Bug 421612

Summary: When formatting IDs, removed „small words” still get counted, leading to unexpected results
Product: [Applications] KBibTeX Reporter: nobodyinperson <nobodyinperson>
Component: User interfaceAssignee: Thomas Fischer <fischer>
Status: RESOLVED FIXED    
Severity: normal    
Priority: NOR    
Version: 0.9.2   
Target Milestone: ---   
Platform: Manjaro   
OS: Linux   
Latest Commit: Version Fixed In: 0.10
Attachments: could-be-fix for id title word counting

Description nobodyinperson 2020-05-16 12:15:52 UTC
Created attachment 128510 [details]
could-be-fix for id title word counting

SUMMARY

KBibTeX can automatically format the IDs, a very handy feature. The possibility to define custom formats is also very useful. However, when removing „small words” (e.g. in the title), these removed words still get counted, leading to an unexpected and non-constant amount of words in the final id.

STEPS TO REPRODUCE
1. Add a new ID formatting scheme
2. As only field choose "Title"
3. Choose "First Word" to "Third Word"
4. Enable removing small words
5. Format an entry with title "The very important Title"

(even worse if choosing only "First Word" to "First Word" if one wants the first sensible word of the title)

OBSERVED RESULT

Id is formatted as "veryimportant"

(Id is formatted as empty string "")

EXPECTED RESULT

Id should be formatted as "veryimportanttitle"

(Id should be formatted as "very")


SOFTWARE/OS VERSIONS

up-to-date Manjaro with KBibTex 0.9.2 from the official repositories

ADDITIONAL INFORMATION

I couldn't compile it myself on the quick, but something along the lines in the attachment should result in the desired behaviour (only increasing the word count when a word was really appended), at least for the title.
Comment 1 Thomas Fischer 2020-05-16 20:56:09 UTC
I can confirm this problem and I think I have may have fixed it, but I cannot push it due to maintenance on KDE's Git servers. Will try again in a few days and then you can test and confirm if this problem has been fixed.
Comment 2 nobodyinperson 2020-07-01 05:20:48 UTC
Thanks for your work!

It seems KDE's migration to https://invent.gitlab.org is now officially live: https://dot.kde.org/2020/06/30/kdes-gitlab-now-live

Are you now able to push?

[Records from a dataset]
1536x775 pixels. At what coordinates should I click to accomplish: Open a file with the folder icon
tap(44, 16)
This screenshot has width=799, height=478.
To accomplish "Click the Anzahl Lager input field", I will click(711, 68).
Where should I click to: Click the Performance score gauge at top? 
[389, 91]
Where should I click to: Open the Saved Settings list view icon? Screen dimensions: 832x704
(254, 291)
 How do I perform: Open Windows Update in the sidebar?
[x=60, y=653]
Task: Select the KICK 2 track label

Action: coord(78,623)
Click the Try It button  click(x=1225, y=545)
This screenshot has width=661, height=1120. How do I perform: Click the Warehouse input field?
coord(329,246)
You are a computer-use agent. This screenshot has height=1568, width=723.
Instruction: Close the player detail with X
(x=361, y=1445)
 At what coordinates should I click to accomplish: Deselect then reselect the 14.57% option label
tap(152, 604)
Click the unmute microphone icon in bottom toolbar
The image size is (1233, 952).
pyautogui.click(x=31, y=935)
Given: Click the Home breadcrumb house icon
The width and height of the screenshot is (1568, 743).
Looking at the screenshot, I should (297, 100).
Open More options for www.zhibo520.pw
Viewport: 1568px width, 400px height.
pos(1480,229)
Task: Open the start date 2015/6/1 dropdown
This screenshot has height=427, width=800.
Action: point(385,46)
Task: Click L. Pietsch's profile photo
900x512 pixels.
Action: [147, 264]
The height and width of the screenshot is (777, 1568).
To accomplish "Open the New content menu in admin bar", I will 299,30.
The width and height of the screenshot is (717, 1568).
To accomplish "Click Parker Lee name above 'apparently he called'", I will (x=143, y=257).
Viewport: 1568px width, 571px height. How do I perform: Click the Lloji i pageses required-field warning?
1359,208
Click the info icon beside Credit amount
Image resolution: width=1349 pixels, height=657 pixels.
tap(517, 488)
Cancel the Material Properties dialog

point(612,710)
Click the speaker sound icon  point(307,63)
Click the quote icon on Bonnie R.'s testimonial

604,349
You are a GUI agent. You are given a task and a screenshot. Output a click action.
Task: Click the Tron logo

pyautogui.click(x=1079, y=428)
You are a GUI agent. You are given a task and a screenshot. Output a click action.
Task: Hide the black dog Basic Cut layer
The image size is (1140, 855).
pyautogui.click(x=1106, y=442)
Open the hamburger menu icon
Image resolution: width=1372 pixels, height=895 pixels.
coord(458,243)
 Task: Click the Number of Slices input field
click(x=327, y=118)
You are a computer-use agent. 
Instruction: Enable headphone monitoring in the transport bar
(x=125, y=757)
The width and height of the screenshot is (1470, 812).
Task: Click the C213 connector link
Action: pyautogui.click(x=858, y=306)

» Exercise instructions:
Reproduce the KBibTeX bug report word for word, from "Comment 1 Thomas" to "has been fixed.", inclusive.

» Answer to this problem:
Comment 1 Thomas Fischer 2020-05-16 20:56:09 UTC
I can confirm this problem and I think I have may have fixed it, but I cannot push it due to maintenance on KDE's Git servers. Will try again in a few days and then you can test and confirm if this problem has been fixed.